DATASET CONTENT:
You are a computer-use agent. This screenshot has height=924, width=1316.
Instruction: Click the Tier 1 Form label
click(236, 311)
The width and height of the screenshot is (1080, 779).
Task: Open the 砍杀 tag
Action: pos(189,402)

THE TASK:
Write out the entries again with "Tier 1 Form" switched to "Tier 2 Form" throughout, keeping everything else the same.

RESPONSE:
You are a computer-use agent. This screenshot has height=924, width=1316.
Instruction: Click the Tier 2 Form label
click(236, 311)
The width and height of the screenshot is (1080, 779).
Task: Open the 砍杀 tag
Action: pos(189,402)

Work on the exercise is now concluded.